Leopold, if I pay you, could you come to my birthday party this year, dressed as Victor von Doom? You do a great impression of him online! 

Just Kidding, Doc - I hope that your store gets it soon. Me, I'm counting the hours!


----------



## Ashrem Bayle (Jun 19, 2002)

Well....

I have been waiting on this game for the last few years. Now, just before its release, I got a speeding ticket that is going to cost me $158..... now I can't get NWN.

I'd like to find that bastard that wrote that ticket... and skin him with a butter knife dipped in Clorox.


----------



## Baumi (Jun 19, 2002)

Can anyone (who already played it) tell me if the Wizard and Sorcerer are balanced?

I heard that the Sorcerer can swap his known spell each level and I know that there are no Magic Item Feats (so no Scribe Scroll for the Wizard). Add this to the fact that there are less spells available, so it seems to me that the Wizards are very underpowered to the Sorcerers.

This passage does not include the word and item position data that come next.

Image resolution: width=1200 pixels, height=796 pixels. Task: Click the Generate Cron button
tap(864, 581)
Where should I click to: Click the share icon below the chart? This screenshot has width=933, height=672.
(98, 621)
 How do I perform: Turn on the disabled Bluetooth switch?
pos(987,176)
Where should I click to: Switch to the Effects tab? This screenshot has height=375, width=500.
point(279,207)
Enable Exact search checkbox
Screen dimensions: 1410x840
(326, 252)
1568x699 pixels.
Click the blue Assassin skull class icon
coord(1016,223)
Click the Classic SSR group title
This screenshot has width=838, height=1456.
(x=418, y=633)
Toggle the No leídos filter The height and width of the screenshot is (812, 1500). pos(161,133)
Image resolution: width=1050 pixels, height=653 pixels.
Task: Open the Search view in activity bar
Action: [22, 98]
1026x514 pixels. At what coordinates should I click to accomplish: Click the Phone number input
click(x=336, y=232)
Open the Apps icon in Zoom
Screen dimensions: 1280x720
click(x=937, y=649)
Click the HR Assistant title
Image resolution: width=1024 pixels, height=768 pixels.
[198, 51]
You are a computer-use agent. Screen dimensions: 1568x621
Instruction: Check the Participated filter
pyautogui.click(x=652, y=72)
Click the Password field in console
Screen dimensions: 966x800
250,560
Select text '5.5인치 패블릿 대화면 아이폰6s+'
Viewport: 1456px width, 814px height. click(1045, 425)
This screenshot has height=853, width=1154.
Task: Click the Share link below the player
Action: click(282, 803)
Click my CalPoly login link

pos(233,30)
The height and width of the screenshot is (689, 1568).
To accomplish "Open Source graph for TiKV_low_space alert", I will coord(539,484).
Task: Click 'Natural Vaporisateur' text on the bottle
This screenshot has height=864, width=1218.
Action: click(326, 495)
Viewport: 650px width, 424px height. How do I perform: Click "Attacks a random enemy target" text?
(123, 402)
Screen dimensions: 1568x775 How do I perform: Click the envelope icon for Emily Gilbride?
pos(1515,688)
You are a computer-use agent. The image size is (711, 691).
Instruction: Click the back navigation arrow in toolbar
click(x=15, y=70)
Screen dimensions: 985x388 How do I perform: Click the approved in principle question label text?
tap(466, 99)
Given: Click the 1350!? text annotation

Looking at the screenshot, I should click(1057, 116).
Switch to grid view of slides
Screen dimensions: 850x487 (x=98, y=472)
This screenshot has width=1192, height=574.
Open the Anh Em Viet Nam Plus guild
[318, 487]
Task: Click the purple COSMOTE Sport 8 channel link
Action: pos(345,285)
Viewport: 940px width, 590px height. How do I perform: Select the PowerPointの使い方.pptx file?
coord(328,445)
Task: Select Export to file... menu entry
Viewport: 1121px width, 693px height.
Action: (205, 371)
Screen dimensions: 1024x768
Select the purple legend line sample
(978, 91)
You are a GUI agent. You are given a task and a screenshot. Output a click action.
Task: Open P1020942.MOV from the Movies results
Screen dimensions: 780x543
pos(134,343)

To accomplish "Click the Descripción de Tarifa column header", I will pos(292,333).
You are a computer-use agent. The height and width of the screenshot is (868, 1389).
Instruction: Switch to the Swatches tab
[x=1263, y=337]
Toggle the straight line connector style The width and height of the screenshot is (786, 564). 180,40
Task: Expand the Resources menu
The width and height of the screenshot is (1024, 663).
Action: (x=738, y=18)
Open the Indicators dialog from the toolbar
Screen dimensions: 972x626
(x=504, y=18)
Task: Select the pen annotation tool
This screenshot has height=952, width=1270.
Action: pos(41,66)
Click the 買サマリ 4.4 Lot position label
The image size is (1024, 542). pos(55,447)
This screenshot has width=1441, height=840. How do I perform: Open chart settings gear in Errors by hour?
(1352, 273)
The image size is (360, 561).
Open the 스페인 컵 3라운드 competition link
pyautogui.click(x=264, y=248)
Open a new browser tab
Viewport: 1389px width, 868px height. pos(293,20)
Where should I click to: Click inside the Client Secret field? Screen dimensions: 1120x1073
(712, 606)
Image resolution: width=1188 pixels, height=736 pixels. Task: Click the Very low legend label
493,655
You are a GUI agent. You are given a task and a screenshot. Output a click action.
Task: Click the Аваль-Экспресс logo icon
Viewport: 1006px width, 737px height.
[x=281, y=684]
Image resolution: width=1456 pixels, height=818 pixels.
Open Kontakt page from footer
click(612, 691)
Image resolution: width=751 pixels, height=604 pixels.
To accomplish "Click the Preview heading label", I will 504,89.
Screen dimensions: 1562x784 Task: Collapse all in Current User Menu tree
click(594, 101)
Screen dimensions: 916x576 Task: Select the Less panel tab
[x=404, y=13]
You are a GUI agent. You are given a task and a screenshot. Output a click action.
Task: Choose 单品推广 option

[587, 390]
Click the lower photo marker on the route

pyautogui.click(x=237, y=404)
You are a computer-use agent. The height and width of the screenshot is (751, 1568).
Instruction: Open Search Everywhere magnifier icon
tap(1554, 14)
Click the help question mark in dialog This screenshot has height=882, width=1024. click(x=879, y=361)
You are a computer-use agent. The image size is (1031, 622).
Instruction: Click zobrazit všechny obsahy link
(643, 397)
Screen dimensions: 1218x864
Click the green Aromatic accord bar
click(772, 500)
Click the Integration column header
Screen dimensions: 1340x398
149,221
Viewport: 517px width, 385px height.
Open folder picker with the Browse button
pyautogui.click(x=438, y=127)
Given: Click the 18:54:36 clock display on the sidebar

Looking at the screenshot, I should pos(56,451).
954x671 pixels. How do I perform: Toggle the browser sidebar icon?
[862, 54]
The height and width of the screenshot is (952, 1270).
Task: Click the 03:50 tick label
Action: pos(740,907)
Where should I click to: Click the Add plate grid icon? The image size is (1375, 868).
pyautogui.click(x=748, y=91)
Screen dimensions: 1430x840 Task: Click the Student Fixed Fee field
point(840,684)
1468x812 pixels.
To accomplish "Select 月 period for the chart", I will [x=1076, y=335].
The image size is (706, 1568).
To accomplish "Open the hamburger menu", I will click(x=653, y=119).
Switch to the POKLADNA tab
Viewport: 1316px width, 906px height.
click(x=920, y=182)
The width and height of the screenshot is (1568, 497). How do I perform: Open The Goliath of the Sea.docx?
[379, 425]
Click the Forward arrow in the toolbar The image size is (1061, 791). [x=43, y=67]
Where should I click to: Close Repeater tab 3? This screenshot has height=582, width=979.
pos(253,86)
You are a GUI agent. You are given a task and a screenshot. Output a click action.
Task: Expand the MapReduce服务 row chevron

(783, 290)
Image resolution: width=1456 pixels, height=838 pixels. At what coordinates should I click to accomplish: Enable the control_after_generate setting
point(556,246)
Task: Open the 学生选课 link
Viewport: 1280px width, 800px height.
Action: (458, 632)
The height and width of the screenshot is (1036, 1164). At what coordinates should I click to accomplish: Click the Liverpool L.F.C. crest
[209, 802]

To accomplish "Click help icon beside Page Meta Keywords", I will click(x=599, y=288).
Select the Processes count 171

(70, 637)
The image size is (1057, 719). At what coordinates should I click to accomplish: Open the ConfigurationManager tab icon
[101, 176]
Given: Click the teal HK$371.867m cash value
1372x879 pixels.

Can anyone tell if this is true or show me that it is not?

Have FUN!
Baumi


----------



## Leopold (Jun 19, 2002)

Ashrem Bayle said:
			
		

> *Well....
> 
> I have been waiting on this game for the last few years. Now, just before its release, I got a speeding ticket that is going to cost me $158..... now I can't get NWN.
> 
> I'd like to find that bastard that wrote that ticket... and skin him with a butter knife dipped in Clorox. *




castrate him using a rusty spork..that always works for me...Oh and you can buy NWN still and pay for the ticket later...just file for an extension on the ticket...


As for dressing up as Victor von doom, as long as you pay airfare and have hot chix there i am all set!

now time to call these twits and and see if it's there..it's been 37mins so they should have news!


----------



## GWolf (Jun 19, 2002)

*yes!*

I just bought NWN! We need a NWN board  here


----------



## Henry (Jun 19, 2002)

we have a board for NWN - It's called the D&D Software board. Given its current level of underutilization, it could USE some more traffic!


----------



## Ashtal (Jun 19, 2002)

Yeah, I think it's about time this got kicked over into the appropriate forum. 


Ashtal - who may or may not be getting her hands on NWN this early evening, but will have to live the game vicariously through her BF's computer, since it has the 3D card, while her computer does not ... CRY FOR ME!


----------



## toberane (Jun 19, 2002)

I just called my wife and she said I could get it!  Yayy!

Er, um, I mean... Of course she said I could get it!  I mean, it's not like I have to go running to her every time I want to spend a little money.

Right honey?  ::ducks::


----------



## Ashrem Bayle (Jun 19, 2002)

Haha! I just got married so I know exactly what your talking about.

Oh well... maybe in August....


----------



## Wolfen Priest (Jun 19, 2002)

All you people who can't afford the game:

*At least you have the hardware you play it!!!*

My machine is 3 years old, 400 mHz and I need to buy a _whole new fricken computer!_  The saddest part is, I've actually got the money, but can't spend it if I want to buy a wedding ring for my fiancee... how pathetic is that?


----------



## JCLabelle (Jun 19, 2002)

Yeah, looks like Sorcerers can swap out some spells every time they level.  Wizards still get their bonus feats tho, there are a few metamagic/spellcasting feats in the game : Combat Casting, Empower, Extend, Maximize, Quicken, Silent, Still, Spell Focus, Spell Penetration.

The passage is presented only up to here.